Recebo um olhar de ódio de Erick quando percebe que sua mãe continua segurando minha mão.

— Eu sinto muito, senhorita...? — paro no lobby de entrada, me distanciando dela.

— Eva, Eva Prior. — responde sorrindo.

— Sinto muito, Sra. Prior, mas eu não posso subir. — respondo, e vejo a expressão no rosto dela murchar.

— Por que?

— Não é um bom momento agora. — respondo, sentindo raiva de mim, mesmo sabendo que não daria certo eu ver Emily. — Mas pretendo vê-la em breve.

Isso chama a atenção de Erick e ele se aproxima, ficando ao lado de Eva.

— Deixe ele ir, mãe. — fala, ainda me encarando. — Quem sabe outro dia os dois não se encontram de novo.

— É, quem sabe. — concorda, decepcionada. — Foi um prazer te conhecer, Gabriel.

— Igualmente, Eva. — respondo, arrancando mais um sorriso do rosto dela.

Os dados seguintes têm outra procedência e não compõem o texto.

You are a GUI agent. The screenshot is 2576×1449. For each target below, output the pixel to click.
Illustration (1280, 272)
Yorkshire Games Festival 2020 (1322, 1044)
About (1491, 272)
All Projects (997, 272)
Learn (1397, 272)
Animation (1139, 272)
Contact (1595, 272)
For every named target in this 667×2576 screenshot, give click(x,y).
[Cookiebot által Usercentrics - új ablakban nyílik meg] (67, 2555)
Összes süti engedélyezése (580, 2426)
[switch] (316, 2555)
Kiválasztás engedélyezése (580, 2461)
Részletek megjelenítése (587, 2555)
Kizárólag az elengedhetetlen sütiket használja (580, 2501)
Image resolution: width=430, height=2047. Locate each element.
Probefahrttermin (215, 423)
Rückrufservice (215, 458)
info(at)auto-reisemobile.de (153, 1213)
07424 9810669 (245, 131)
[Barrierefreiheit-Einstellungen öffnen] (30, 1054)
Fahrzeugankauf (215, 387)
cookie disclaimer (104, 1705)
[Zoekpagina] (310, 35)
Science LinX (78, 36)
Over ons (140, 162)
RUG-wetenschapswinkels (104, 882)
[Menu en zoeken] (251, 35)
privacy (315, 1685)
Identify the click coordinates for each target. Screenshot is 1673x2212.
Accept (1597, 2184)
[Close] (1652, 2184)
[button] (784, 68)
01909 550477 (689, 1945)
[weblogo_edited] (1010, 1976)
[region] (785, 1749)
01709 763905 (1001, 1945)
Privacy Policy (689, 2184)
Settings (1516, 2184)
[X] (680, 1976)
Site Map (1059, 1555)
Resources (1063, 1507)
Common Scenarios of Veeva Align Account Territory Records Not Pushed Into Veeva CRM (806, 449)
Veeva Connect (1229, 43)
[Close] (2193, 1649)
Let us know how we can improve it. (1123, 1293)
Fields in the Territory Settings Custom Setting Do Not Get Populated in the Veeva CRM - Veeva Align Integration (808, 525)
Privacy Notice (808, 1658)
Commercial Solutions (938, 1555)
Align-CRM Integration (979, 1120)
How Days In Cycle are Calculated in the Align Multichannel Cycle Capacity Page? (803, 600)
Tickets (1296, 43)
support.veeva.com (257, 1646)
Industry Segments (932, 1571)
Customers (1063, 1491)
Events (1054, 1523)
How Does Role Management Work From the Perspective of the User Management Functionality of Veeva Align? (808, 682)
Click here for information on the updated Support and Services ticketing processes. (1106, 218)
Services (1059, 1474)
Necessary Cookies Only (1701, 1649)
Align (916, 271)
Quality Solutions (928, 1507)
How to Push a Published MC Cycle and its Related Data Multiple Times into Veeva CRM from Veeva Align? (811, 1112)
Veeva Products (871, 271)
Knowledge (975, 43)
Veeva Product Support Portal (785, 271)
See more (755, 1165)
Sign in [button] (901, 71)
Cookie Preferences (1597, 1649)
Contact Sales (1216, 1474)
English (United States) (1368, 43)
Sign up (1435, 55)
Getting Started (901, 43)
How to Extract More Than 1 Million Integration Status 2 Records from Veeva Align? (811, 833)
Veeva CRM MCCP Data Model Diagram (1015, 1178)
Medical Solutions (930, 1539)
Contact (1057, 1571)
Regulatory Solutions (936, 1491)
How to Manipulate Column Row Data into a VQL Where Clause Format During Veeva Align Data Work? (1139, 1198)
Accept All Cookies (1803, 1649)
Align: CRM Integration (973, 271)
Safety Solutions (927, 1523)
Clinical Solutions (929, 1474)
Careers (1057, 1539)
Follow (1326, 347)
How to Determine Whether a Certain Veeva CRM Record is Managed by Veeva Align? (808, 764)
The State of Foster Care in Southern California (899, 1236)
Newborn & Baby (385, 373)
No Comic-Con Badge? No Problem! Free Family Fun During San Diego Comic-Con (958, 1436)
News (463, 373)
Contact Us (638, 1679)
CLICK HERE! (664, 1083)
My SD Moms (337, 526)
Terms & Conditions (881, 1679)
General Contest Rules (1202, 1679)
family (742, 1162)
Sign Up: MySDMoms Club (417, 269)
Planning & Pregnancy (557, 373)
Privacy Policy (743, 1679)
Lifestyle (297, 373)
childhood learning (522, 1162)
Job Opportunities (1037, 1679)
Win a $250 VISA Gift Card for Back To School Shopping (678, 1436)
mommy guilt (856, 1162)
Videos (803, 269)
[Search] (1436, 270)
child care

— Vamos ver a Emily. — fala Erick, tentando chamar a atenção da mãe de novo, e depois se vira para mim. — A gente se vê por aí.

Aceno com a cabeça na direção dele e recebo um aceno de Eva antes de entrarem no hospital. Quando os vejo sumir lá dentro, fecho meus olhos e suspiro, deixando um sorriso se alastrar pelo meu rosto.

Ela está bem, penso comigo mesmo, fazendo meu coração se acalmar.

Pelo menos uma notícia boa em um dia de merda.